En el banco contaba dinero, escribía a máquina y hacía cuanta tarea se podía hacer con una sola mano. En los ratos libres, sacaba del cajón de su escritorio un mazo de cartas y deslumbraba a sus compañeros con sus trucos, que renovaba una y otra vez. Uno de esos compañeros le sugirió que montara un espectáculo con sus números de cartomagia y también le consiguió un contacto en el Hotel Continental, donde debutó ante un público que no superaba las cincuenta personas, casi todas ellas conocidos y amigos que fueron a hacerle el aguante. El debut fue un éxito, tanto que se corrió la voz y trabajaba a sala llena. También se animó a más: se inscribió en un concurso de ilusionismo que se iba a realizar en Buenos Aires y lo ganó. Con eso se le abrieron las puertas al mundo del espectáculo, con presentaciones en varios teatros porteños.

Sus presentaciones eran mucho más que un simple número de cartomagia o ilusionismo, porque mientras desarrollaba sus trucos con música de Beethoven, Bach o Andrés Segovia de fondo, Lavand citaba a escritores famosos o contaba historias que le aportaban dos grandes amigos y colaboradores, Rolando Chirico y Ricardo Martín. En tono calmo, mientras sus manos jugaban con las cartas, Lavand contaba la historia del fullero griego, que usaba para su truco de poner las cartas en blanco; la del pistolero Cumanés para otro juego de cartas, o recitaba un poema que adjudicaba al chino Li Po para adornar el número que hacía con tres migas de pan y un pocillo de café.

Lavand no solo asombraba con su habilidad de ilusionista sino también con su calculada –pero nunca rimbombante- teatralidad y una cuidadosa creación de climas que capturaban al público. Uno de los momentos culminantes era cuando hacía el juego donde separaba las cartas rojas y las negras. Lo repetía cada vez a menor velocidad, para que el público se desesperara tratando de encontrar el truco, igual que aquel pequeño Héctor que se había fascinado con el mago Chang. Cuando lo remataba con la frase que todos esperaban: “No se puede hacer más lento”, la sala siempre se llenaba de aplausos.

Los teatros de Buenos Aires, las giras por el interior y las presentaciones en programas de televisión le empezaron a quedar chicos y René Lavand quería más. Sabía que podía. Era hora de conquistar el mundo y el primer paso fue una gira por México, que luego repitió en otros países de América latina. En Colombia hizo una función privada para el jefe del Cártel de Cali, Gilberto Rodríguez Orejuela, y sus invitados.

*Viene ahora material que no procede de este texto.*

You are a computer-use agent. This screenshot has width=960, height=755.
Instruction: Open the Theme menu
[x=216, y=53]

El siguiente destino fue Europa, donde llegó de la mano de otro ilusionista, el español Juan Tamariz, que lo llevó primero a Madrid y más tarde a Francia y Alemania donde, a pesar del impedimento del idioma, trabajó a salas llenas.De sus presentaciones en Madrid, queda un secreto que reveló Ricardo Sánchez, el propietario de Magia Estudio: “Lavand medía sus sesiones de magia con una copa de vino. Empezaba con una llena y se la iba bebiendo con cada juego. Y cuando acababa la función, coincidía con la copa vacía. Es una forma fantástica de medir el tiempo de una actuación”, contó.

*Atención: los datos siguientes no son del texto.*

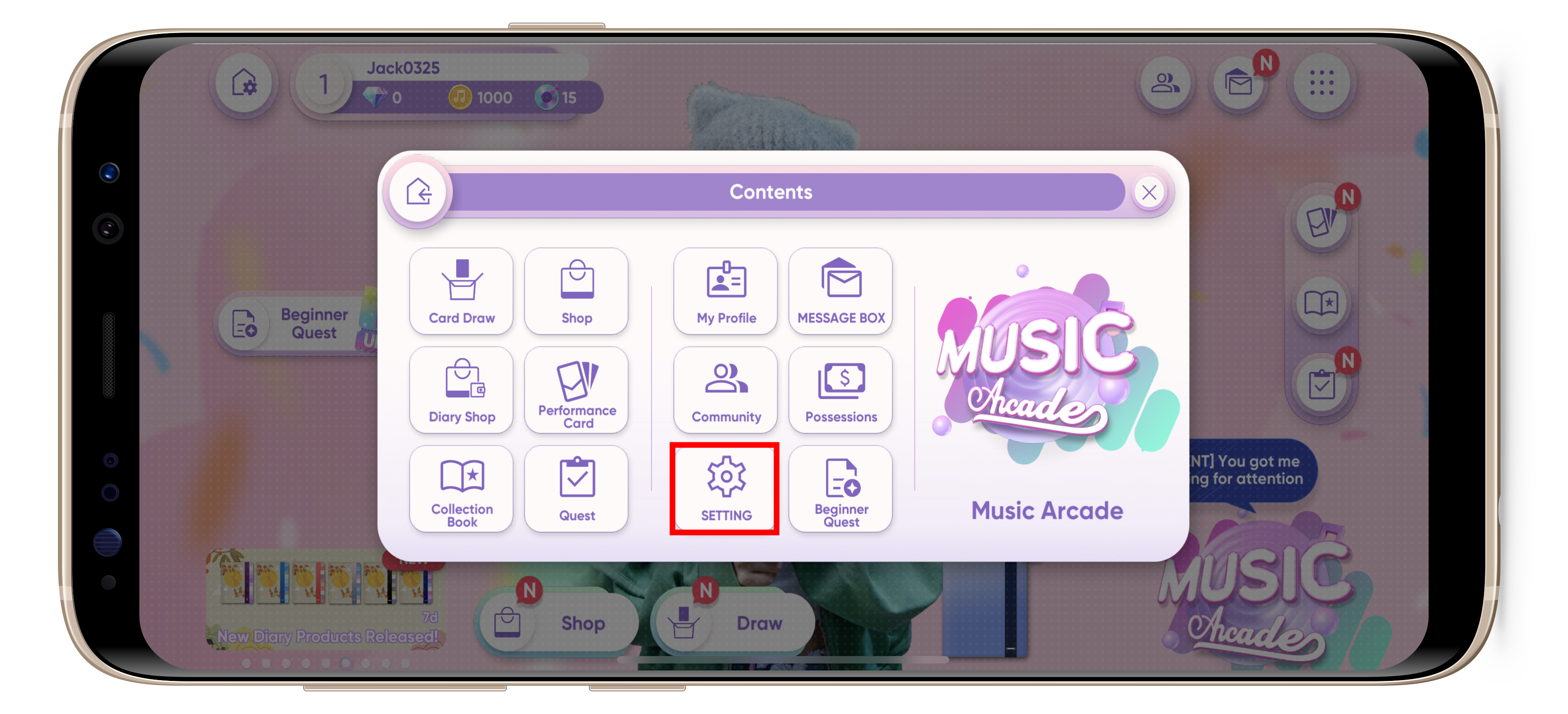Access Beginner Quest guide
This screenshot has width=1568, height=714.
pyautogui.click(x=840, y=489)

Héctor René Lavandera, aquel chico manco que se convirtió en René Lavand, murió de neumonía en Tandil el 7 de febrero de 2015. En una de sus últimas entrevistas recordó el día que David Copperfield, el mayor ilusionista de la época, fue a ver su espectáculo cuando se presentó en un casino de Lausana, Suiza. Al final de la presentación, se acercó a saludarlo y le dijo que le resultaba admirable. Lavand se lo agradeció, pero más tarde dijo: “Me hizo sentir muy halagado, por más que Copperfield no tenga nada que ver con lo que yo hago. La diferencia es abismal. Él viaja con cinco toneladas de equipaje y yo con cincuenta gramos, lo que pesa una baraja; él viaja con miles y miles de dólares en materiales y yo con cinco dólares, que es lo que cuesta una caja de cartas”.